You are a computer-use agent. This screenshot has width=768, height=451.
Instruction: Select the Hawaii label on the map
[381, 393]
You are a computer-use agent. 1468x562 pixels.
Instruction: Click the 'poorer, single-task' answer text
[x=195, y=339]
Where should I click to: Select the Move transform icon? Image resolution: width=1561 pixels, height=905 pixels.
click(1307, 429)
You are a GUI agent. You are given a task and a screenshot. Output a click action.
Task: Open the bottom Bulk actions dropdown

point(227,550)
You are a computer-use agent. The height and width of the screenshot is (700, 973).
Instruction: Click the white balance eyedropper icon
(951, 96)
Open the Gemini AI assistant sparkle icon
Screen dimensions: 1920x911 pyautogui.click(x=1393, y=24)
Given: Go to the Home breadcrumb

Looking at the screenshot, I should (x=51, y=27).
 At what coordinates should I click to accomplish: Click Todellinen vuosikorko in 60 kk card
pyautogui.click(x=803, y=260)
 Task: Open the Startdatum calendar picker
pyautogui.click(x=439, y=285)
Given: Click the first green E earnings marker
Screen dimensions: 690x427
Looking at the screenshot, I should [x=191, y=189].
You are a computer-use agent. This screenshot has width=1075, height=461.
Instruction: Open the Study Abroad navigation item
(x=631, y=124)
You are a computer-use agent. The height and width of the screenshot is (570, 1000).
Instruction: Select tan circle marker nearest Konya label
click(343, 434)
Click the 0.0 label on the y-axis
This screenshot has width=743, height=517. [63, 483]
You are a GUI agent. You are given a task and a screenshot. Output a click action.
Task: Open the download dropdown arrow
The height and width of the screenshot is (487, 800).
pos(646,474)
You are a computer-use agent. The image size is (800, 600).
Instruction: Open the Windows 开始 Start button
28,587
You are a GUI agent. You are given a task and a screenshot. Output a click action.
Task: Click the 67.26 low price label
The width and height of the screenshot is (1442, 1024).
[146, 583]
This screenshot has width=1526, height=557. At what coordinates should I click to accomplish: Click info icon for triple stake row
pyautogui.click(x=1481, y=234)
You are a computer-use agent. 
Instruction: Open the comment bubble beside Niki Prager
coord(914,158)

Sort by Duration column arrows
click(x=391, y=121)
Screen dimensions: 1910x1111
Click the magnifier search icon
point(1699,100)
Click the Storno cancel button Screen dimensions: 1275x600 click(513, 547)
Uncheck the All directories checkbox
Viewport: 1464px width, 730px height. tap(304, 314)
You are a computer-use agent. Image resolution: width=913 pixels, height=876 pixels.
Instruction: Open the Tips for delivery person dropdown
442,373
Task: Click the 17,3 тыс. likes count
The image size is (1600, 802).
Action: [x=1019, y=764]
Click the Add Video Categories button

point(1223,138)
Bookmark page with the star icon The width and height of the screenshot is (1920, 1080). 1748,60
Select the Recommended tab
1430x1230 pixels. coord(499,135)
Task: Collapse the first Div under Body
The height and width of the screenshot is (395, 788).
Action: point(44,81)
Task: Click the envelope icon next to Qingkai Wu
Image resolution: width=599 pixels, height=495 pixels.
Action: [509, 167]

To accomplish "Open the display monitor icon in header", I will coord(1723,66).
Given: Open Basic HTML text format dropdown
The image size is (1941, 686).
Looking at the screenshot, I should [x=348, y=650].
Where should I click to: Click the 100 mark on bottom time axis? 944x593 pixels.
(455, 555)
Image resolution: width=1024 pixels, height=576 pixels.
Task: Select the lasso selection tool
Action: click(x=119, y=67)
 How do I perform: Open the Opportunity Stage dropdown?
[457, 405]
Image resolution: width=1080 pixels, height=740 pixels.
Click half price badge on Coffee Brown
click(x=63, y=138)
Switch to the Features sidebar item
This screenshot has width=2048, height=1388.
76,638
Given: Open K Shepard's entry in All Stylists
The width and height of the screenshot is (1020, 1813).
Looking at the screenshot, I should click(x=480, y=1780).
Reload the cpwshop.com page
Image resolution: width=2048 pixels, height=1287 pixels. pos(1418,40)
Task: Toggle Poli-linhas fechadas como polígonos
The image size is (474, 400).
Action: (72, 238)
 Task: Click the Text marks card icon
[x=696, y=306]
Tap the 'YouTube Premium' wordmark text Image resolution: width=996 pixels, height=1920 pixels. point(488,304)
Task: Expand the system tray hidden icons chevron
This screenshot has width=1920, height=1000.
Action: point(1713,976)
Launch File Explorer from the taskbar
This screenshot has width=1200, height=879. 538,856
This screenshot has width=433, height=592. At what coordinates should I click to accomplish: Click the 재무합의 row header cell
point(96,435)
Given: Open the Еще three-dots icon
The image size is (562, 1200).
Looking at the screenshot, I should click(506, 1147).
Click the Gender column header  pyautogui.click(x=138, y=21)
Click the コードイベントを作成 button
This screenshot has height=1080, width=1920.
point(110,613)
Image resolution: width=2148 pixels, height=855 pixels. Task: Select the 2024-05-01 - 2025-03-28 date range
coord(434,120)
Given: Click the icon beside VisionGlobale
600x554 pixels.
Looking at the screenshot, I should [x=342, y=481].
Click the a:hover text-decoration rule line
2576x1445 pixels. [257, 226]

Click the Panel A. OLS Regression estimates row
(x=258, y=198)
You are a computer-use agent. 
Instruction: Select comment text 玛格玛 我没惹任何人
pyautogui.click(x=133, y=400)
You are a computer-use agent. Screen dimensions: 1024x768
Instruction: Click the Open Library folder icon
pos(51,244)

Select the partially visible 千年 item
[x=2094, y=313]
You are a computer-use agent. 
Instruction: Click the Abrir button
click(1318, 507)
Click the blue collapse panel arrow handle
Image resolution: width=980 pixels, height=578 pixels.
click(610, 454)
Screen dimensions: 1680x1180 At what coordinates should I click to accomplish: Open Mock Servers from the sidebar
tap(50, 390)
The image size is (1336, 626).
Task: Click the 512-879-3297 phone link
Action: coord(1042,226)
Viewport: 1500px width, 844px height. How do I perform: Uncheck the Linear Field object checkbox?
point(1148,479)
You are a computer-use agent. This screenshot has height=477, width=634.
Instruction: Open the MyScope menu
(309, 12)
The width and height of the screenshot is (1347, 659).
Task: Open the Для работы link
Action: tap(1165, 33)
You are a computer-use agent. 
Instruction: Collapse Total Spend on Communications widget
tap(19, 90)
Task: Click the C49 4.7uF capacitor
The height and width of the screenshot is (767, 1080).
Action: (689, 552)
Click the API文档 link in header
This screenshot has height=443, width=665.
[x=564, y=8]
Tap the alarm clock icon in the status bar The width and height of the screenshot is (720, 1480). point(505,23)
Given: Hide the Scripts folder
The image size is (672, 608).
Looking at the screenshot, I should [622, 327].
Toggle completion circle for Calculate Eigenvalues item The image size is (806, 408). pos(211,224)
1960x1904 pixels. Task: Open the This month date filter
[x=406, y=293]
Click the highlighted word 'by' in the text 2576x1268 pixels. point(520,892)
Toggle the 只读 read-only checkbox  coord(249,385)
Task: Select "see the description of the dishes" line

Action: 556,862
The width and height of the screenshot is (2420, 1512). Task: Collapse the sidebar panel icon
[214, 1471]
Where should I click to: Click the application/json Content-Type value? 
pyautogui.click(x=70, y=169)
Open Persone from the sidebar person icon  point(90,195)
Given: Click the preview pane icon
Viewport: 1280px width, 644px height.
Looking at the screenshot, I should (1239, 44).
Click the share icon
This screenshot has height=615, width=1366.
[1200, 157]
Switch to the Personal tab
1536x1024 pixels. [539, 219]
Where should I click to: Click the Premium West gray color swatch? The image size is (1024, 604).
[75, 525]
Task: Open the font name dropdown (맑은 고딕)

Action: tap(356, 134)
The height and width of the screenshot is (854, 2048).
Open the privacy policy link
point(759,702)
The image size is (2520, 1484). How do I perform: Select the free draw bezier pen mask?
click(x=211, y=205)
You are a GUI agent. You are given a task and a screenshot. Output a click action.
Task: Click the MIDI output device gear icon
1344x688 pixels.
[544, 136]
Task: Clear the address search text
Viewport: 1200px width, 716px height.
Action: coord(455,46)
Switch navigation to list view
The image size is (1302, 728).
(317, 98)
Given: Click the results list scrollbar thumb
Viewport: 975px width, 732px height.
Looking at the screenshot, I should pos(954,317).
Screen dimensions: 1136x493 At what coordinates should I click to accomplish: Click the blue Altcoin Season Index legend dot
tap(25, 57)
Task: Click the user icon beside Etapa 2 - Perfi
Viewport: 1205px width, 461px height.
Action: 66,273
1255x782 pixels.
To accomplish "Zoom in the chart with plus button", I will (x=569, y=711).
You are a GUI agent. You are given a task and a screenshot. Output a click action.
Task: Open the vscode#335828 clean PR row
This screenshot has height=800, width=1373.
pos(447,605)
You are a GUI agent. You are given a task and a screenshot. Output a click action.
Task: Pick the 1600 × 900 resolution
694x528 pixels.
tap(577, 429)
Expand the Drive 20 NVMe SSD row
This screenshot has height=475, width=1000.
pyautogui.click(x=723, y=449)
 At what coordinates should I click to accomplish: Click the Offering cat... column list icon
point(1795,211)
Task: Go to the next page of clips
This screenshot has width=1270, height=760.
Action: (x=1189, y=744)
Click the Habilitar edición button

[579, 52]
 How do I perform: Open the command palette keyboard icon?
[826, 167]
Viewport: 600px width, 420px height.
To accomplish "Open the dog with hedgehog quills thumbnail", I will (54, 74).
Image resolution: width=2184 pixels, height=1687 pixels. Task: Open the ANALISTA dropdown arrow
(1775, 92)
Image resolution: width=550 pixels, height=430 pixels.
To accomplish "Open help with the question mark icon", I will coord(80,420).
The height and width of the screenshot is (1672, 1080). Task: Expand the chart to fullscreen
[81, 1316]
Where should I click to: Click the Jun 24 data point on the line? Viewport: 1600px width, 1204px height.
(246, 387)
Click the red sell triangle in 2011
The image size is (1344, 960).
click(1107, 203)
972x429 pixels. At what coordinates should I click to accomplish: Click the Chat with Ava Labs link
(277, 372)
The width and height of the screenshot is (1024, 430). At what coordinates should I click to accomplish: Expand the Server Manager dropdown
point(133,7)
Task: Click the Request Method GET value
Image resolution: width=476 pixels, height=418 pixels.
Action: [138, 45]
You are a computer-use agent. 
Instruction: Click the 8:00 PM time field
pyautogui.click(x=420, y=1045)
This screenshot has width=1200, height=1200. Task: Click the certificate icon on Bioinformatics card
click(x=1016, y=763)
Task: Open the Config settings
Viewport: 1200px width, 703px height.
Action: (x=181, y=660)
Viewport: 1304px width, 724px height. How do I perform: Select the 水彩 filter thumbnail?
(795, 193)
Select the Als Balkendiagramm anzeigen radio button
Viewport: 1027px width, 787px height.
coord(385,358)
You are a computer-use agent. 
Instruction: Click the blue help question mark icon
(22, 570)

□ □ □ □

• _Aim_: Switch "chevron" to "arrow" in the listing lines from the line with "Task: Toggle Poli-linhas" up to and including the line with "Action: point(1713,976)", and give only those lines again with everything else unchanged.

• _Answer for this exercise_:
Task: Toggle Poli-linhas fechadas como polígonos
The image size is (474, 400).
Action: (72, 238)
 Task: Click the Text marks card icon
[x=696, y=306]
Tap the 'YouTube Premium' wordmark text Image resolution: width=996 pixels, height=1920 pixels. point(488,304)
Task: Expand the system tray hidden icons arrow
This screenshot has width=1920, height=1000.
Action: point(1713,976)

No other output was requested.